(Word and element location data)
= = =

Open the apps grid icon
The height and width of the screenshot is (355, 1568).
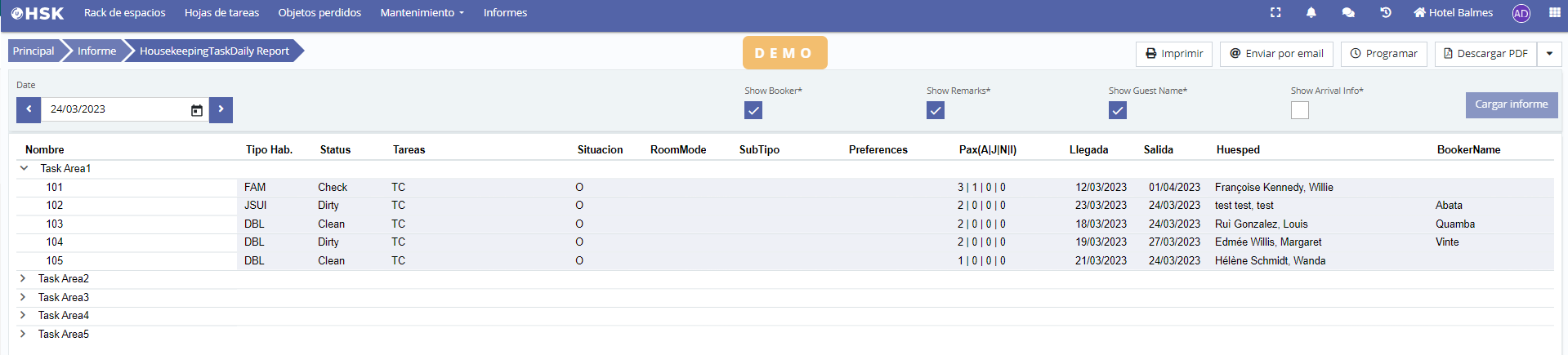(1554, 12)
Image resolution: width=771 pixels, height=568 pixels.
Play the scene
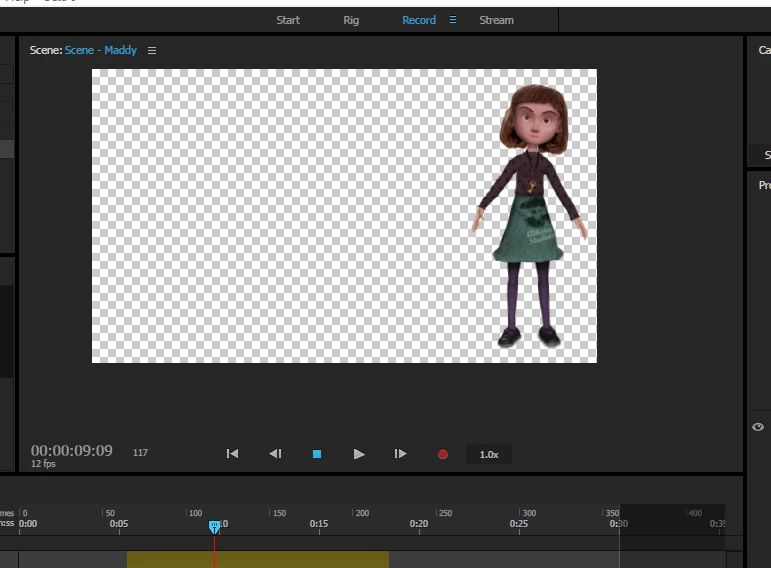tap(359, 454)
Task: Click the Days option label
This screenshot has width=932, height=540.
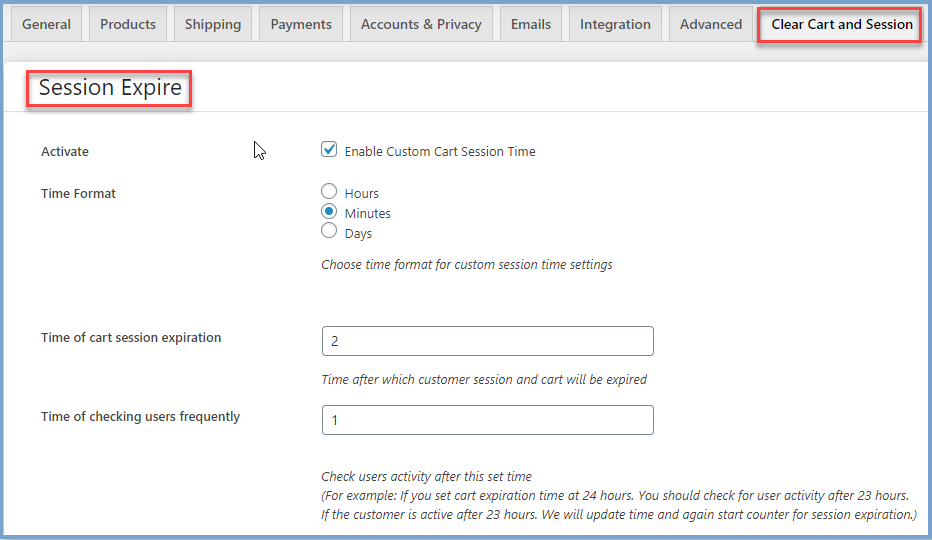Action: click(x=358, y=234)
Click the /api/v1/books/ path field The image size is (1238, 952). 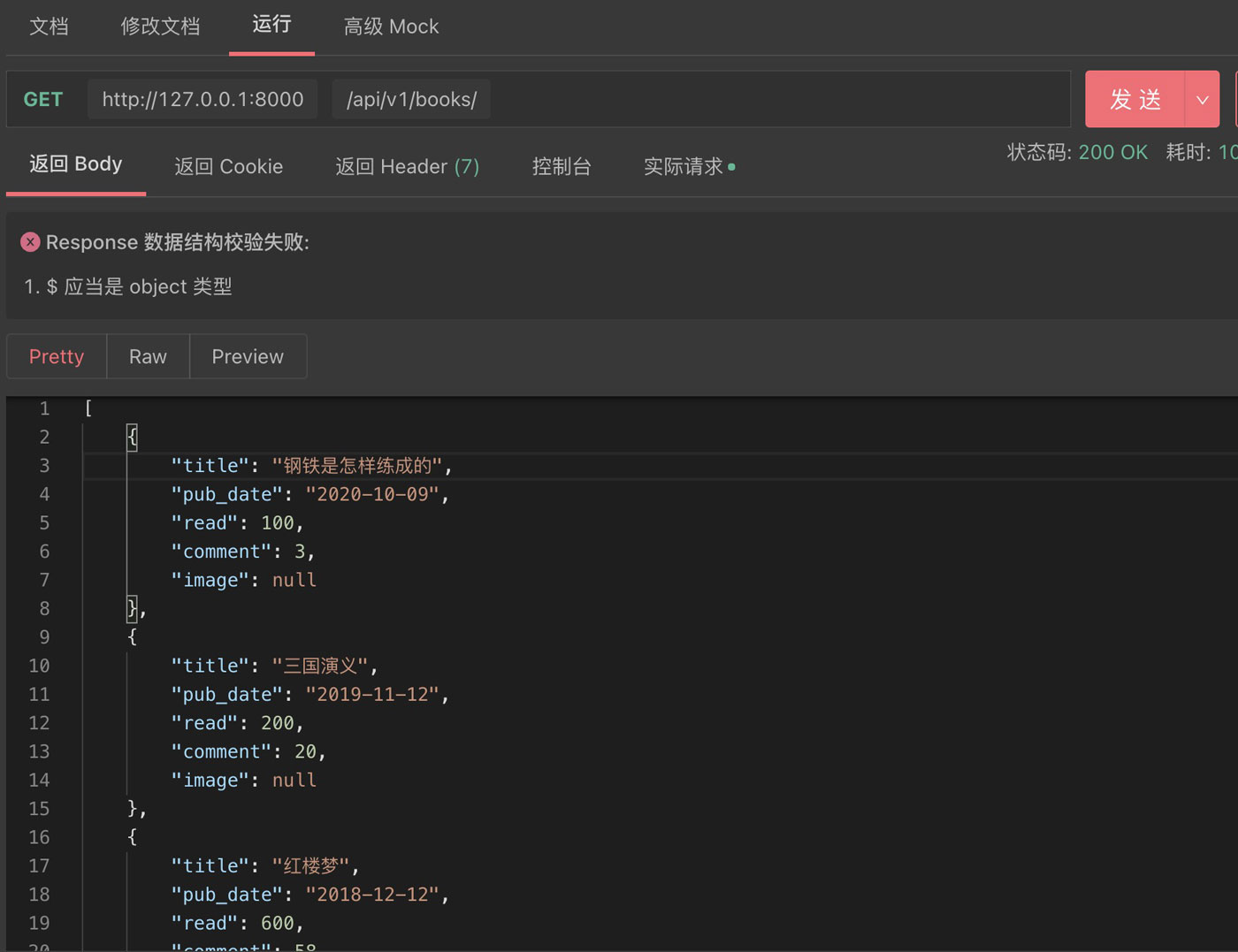coord(411,100)
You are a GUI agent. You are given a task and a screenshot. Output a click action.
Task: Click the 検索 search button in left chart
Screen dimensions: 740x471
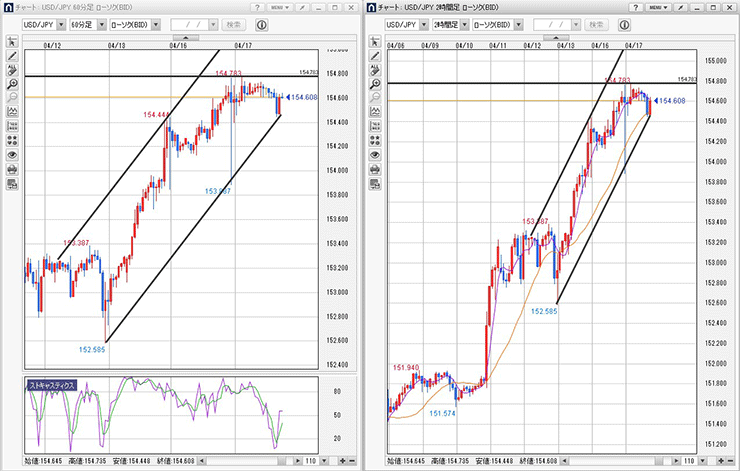pyautogui.click(x=233, y=24)
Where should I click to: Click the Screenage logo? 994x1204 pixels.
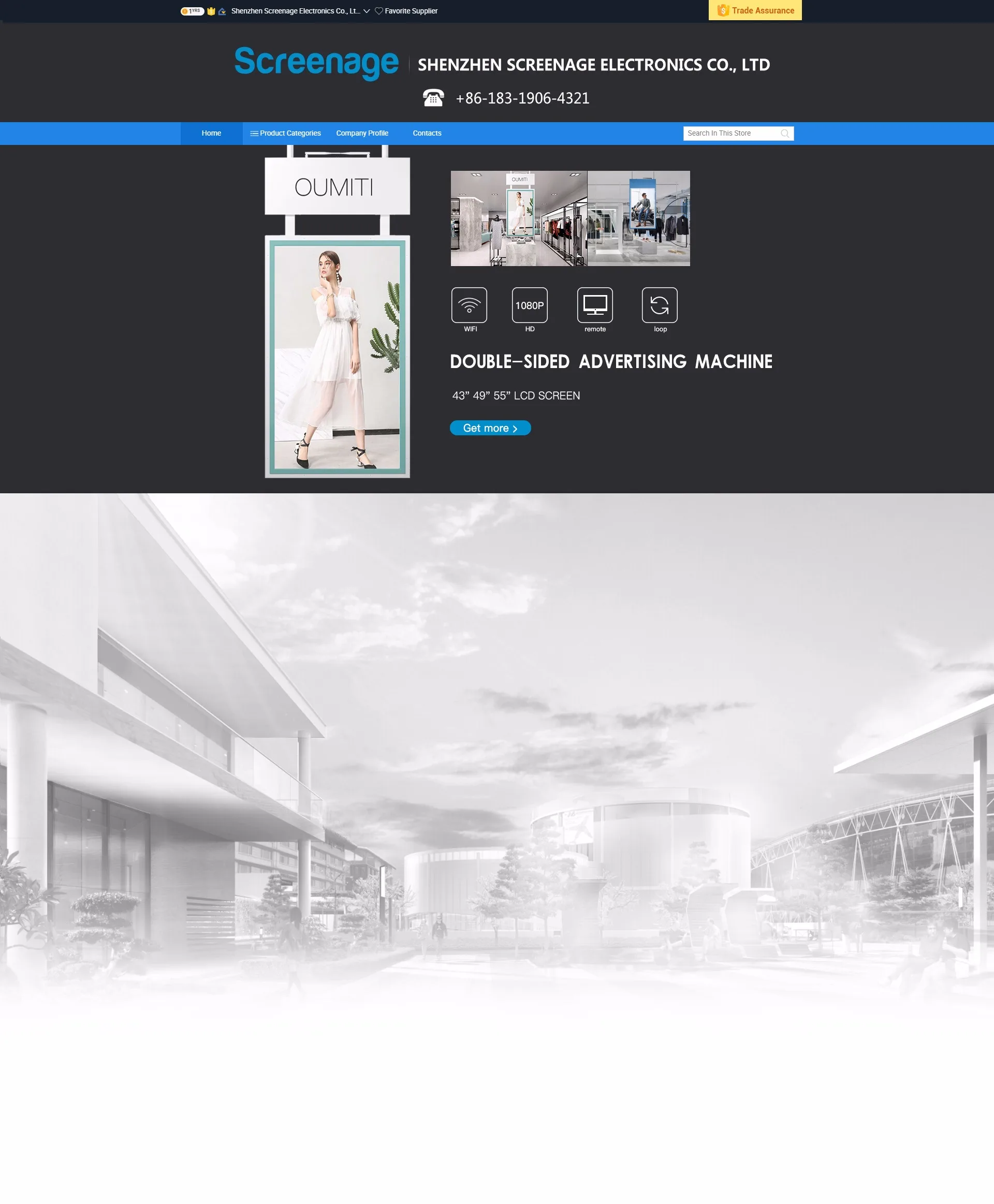pos(316,63)
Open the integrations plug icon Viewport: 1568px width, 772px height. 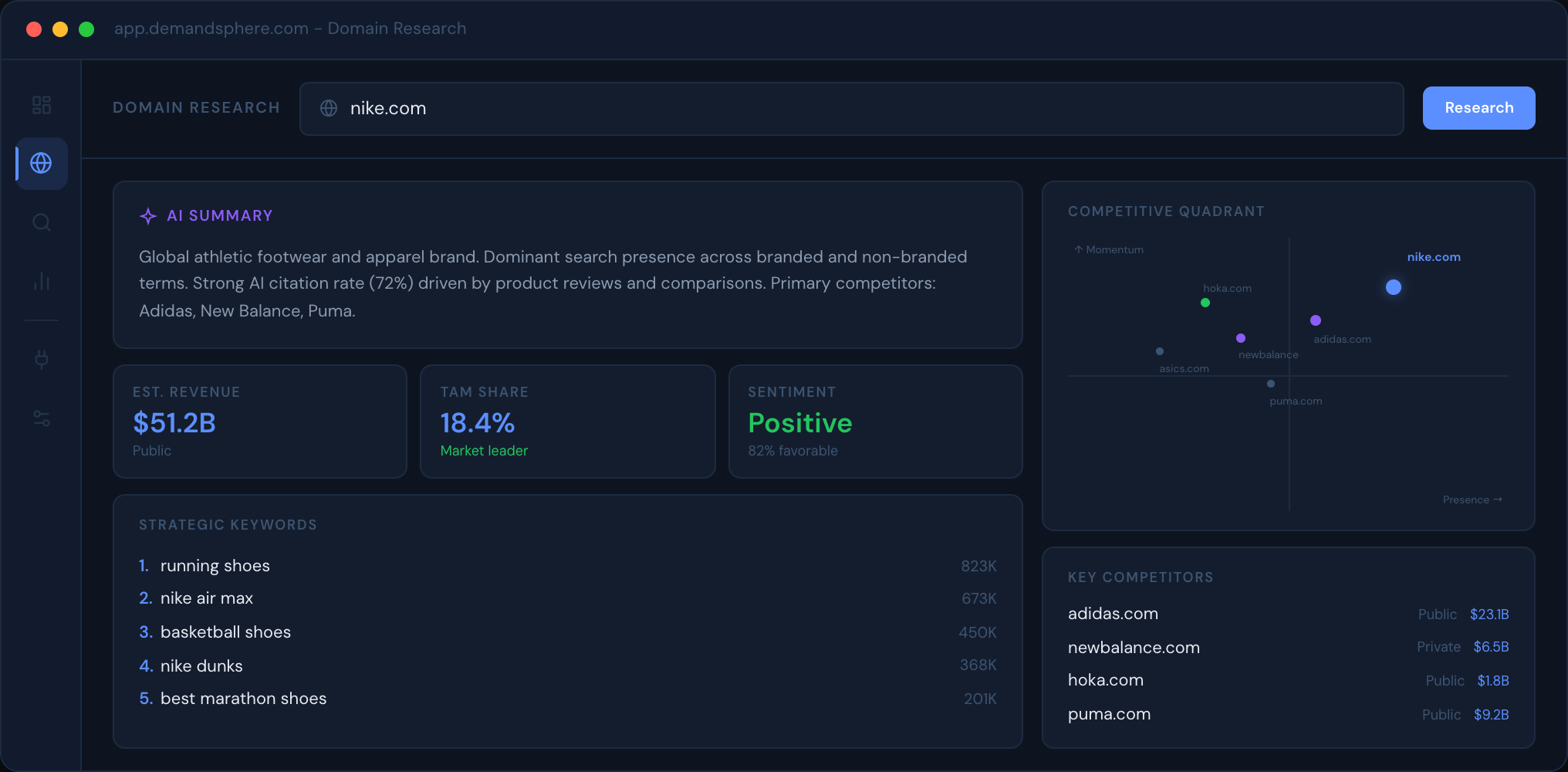click(41, 358)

= = =

Rewrite the stretch from the start of the records through the line containing "tap(359, 454)", replacing "scene" with "video" and leaving everything else unchanged. Omit the pictures from your answer.

Open the apps grid icon
The height and width of the screenshot is (355, 1568).
(1554, 12)
Image resolution: width=771 pixels, height=568 pixels.
Play the video
tap(359, 454)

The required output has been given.